- Abbreviation: NET
- Complete Bible published: 2001
- Textual basis: OT: Biblia Hebraica Stuttgartensia; NT: Novum Testamentum Graece (27th ed., 1993); UBS Greek New Testament (4th corrected ed.);
- Translation type: Dynamic equivalence, with notes featuring formal equivalence
- Reading level: Middle school
- Version revision: 2003, 2005, 2017, 2019
- Publisher: Biblical Studies Press, L.L.C.
- Copyright: The NET Bible®, New English Translation Copyright © 1996 by Biblical Studies Press, L.L.C. NET Bible® Is A Registered Trademark
- Website: netbible.com
- Genesis 1:1–3 In the beginning God created the heavens and the earth. Now the earth was without shape and empty, and darkness was over the surface of the watery deep, but the Spirit of God was moving over the surface of the water. God said, "Let there be light." And there was light! John 3:16 For this is the way God loved the world: He gave his one and only Son, so that everyone who believes in him will not perish but have eternal life.

= New English Translation =

English Bible translation

The New English Translation (NET) is a free, "completely new" English translation of the Bible, "with 60,932 translators' notes" sponsored by the Biblical Studies Foundation and published by Biblical Studies Press.

== History and textual basis ==
The New English Translation, like the New International Version, is a completely new translation of the Bible, not an update or revision of an older one (such as the English Standard Version of 2001, which is a revision of the Revised Standard Version of 1946/71, itself a revision of the American Standard Version of 1901).

The translation and extensive notes were undertaken by more than twenty biblical scholars who worked directly from the best currently available Hebrew, Aramaic, and Greek texts. The NET Bible was initially conceived at an annual meeting of the Society of Biblical Literature in November 1995 in Philadelphia, Pennsylvania. The translation project originally started as an attempt to provide a digital version of a modern English translation over the Internet and on CD-ROM without cost for the user. Many of those involved in the project's initial discussions eventually became part of the translation team. The translation itself claims to be non-sectarian, "inter-denominational" and evangelical.

The translation is most notable for an immense number of lengthy footnotes (which often explain its textual translation decision). Other significant features include its open translation process, its availability on the Internet (both during its beta process and in its final form), and its open copyright permitting free downloads.

An original beta was released in 2001, followed by a second beta in 2003 and the first edition in 2006. A second edition with updated Strong's Hebrew and Greek to English mappings was released in 2017.

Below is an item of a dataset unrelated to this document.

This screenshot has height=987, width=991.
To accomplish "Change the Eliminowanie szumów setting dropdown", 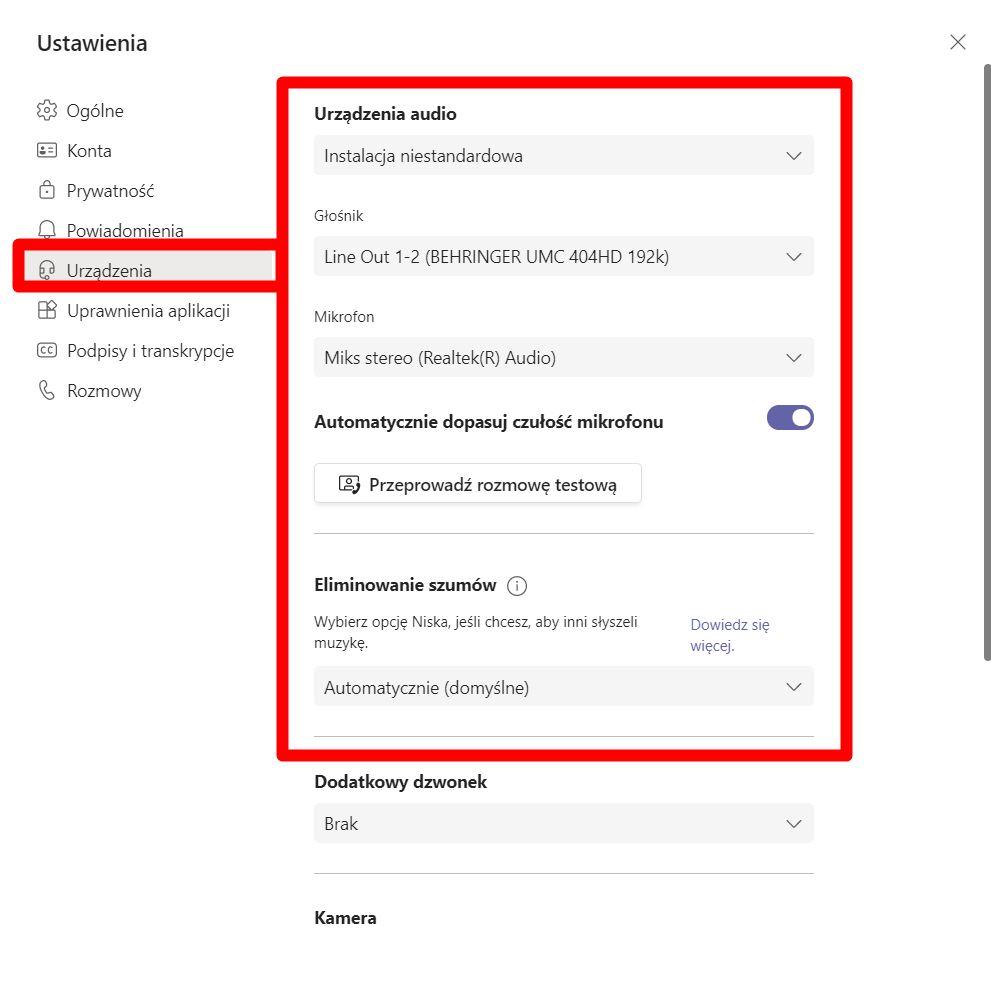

As of 2019, editions with apocrypha are in development.

== Copyright status ==
The NET Bible's approach towards copyright comprises a full copyright license which is explained in its "Ministry First" statement, both of which emphasize its openness and free availability. The publishers claim that "after 10 years, the NET Bible is still the only major modern translation that can be downloaded free in its entirety and used seamlessly in presentations and documents." However, as of October 2010, the NET Bible's copyright statement is over 1500 words long, and contains different conditions for generic copyright, diglots and bible quotations in multiple formats, including commercial and non-commercial publications.

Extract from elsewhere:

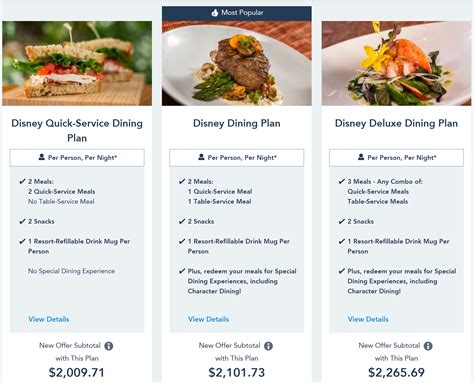Click the $2,265.69 subtotal price
The image size is (474, 383).
[x=396, y=372]
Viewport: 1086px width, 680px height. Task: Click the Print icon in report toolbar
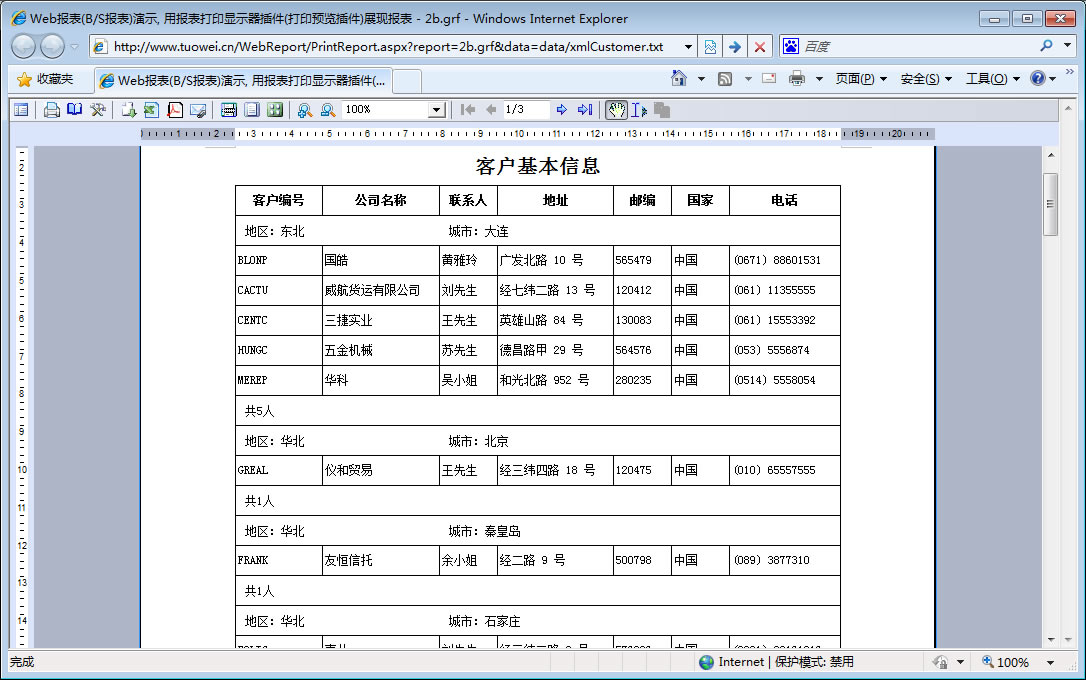coord(52,110)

The NET Bible's approach to copyright is self-summarised as:

The Bible is God's gift to humanity – it should be free.

In "Copyright Innovations – Toward a New Model", the Ministry First position statement makes at least four additional important clarifications:

- We still don't fully like the copyright notice for the NET Bible, but in our litigious world it remains a challenge...
- We believe that 1 Tim 5:17-18 (the author has the right to be paid) and Lev 23:22 (allow the poor and foreigner free access) can be simultaneously satisfied far better with a new Internet model...
- We want all authors to know that the NET Bible is a safe choice.
- It is time for ministry to be more free – and for a Bible which puts ministry first....Let us know how we can better serve your needs.

However, these statements do not form part of the copyright notice itself, so their legal value is unclear.

== Functional and formal translation ==
Gordon Fee and Mark L. Strauss see the NET (along with the NIV and the HCSB) as a "mediating version" between functional equivalence and formal equivalence.

In the preface to the first edition, W. Hall Harris III, PhD, "The NET Bible Project Director" claims that the NET Bible solves the problem of dynamic vs. formal equivalence:

[T]he translators and editors used the notes to give a translation that was formally equivalent, while placing a somewhat more functionally [or dynamically] equivalent translation in the text itself to promote better readability and understandability. The longstanding tension between these two different approaches to Bible translation has thus been fundamentally solved.

The preface of the NET Bible presents the advantage of this feature in the following way: "The translators' notes make the original languages far more accessible, allowing you to look over the translator's shoulder at the very process of translation."

== Other versions ==
The NET Bible has both English and Chinese versions. The Chinese version is also called Chinese NET Bible.